Collected data
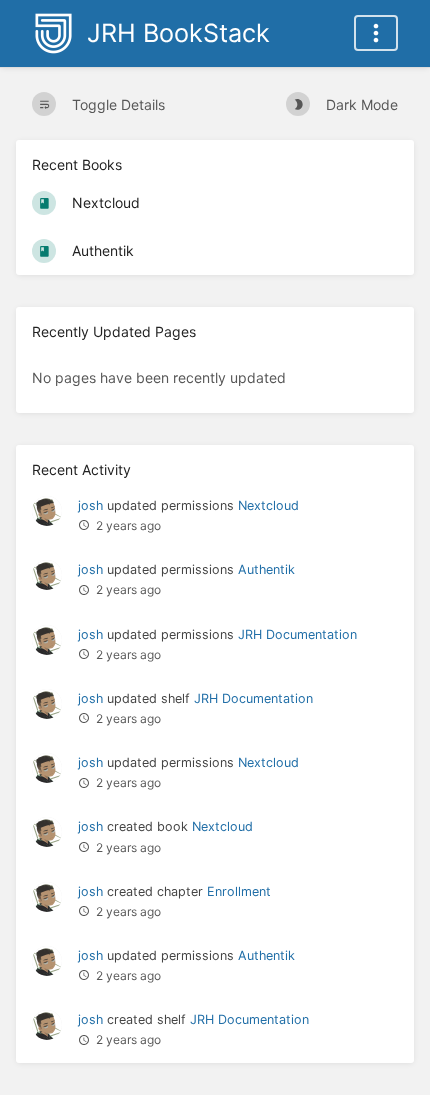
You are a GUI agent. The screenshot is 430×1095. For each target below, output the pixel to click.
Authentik (266, 569)
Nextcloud (268, 505)
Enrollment (239, 891)
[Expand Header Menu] (376, 33)
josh (90, 505)
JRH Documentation (297, 634)
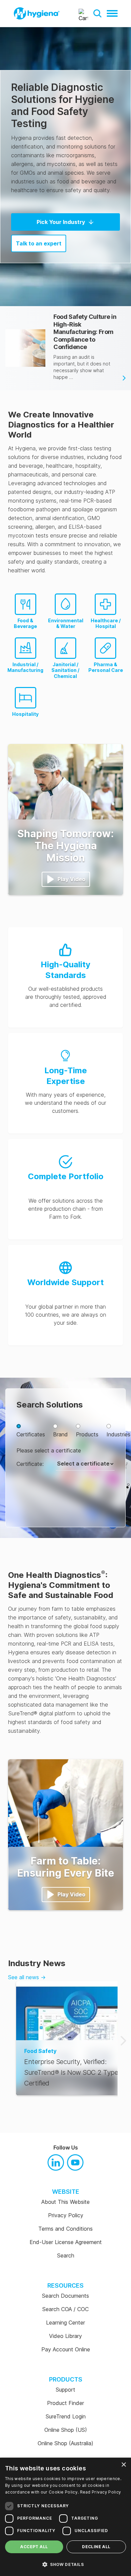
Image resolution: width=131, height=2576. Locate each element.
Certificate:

[Brief] Give back, word for word, the lines from the one with "JRH Documentation (297, 634)" to the end of the records above, and no pictures.

[Solution to this exercise]
JRH Documentation (297, 634)
Image resolution: width=131, height=2576. Locate each element.
Certificate:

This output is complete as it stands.